IMPORTANT: This is book ten in a series – there will be spoilers unless you’ve read I Am Slaughter, Predator, Prey, The Emperor Expects, The Last Wall, Throneworld, Echoes of the Long War, The Hunt for Vulkan, The Beast Must Die or Watchers in Death.
The Beast Arises reaches book ten of twelve with David Guymer’s The Last Son of Dorn, his second in the series. After the disastrous events of The Beast Must Die and the subsequent regrouping in Watchers in Death, Lord Commander Koorland now has a plan to defeat the Beast, albeit a desperate and as yet untested one. Making good use of the newly formed Deathwatch and the once-mythical Sisters of Silence he sets out on what is essentially a dry run, as his forces return to some familiar locations with something specific in mind.
For all its merits, this series hasn’t exactly been a bundle of laughs – it’s pretty bleak, in fact. The opening of The Last Son… however introduces a small but welcome dose of humour alongside rare moments of things going well for the Imperium, in a clever reflection of Predator, Prey’s opening scenes earlier in the series. The multiple missions take in locations reminiscent of book two, even returning to the Fists Exemplar home world Eidolica, before we’re whisked back to Terra to watch as Koorland continues to wrestle with the High Lords. After the initial split scenes the focus turns to Koorland as he puts his plan into action, before events rapidly progress and we’re thrown back into full on action mode.
We get to watch from the perspective of various characters, from Wienand and Vangorich to Urquidex and various Space Marines, but Koorland remains front and centre, clearly the focus of the book. Still grimly determined and self-deprecating, by this point he’s lost a lot of his self-doubt and has really started to accept his place in the unfolding events. Armed with a plan and an effective force, and increasingly coming to believe that it will work, he’s a powerful, inspiring figure. Of course this is still only book ten…

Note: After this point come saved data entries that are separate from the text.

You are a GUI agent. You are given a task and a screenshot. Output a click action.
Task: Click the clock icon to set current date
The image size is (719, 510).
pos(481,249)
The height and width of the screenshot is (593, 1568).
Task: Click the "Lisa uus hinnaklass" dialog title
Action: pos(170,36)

Despite being heavily action-oriented, somehow this feels closer in tone and satisfaction to the first few books in the series than any of the last four or five have. The politics and intrigue are fairly subdued for the most part, albeit effective and entertaining, but even when the bullets are flying it’s compulsive and enjoyable reading. Guymer has done a great job with the characters, weaving together the familiar faces with a raft of new or less well known names, and the whole thing fits together really nicely as a well-paced and plotted chapter in the wider series. Probably the best book overall since The Emperor Expects, it’s a great read on its own but also sets things up wonderfully for the final two instalments. It’s getting tense!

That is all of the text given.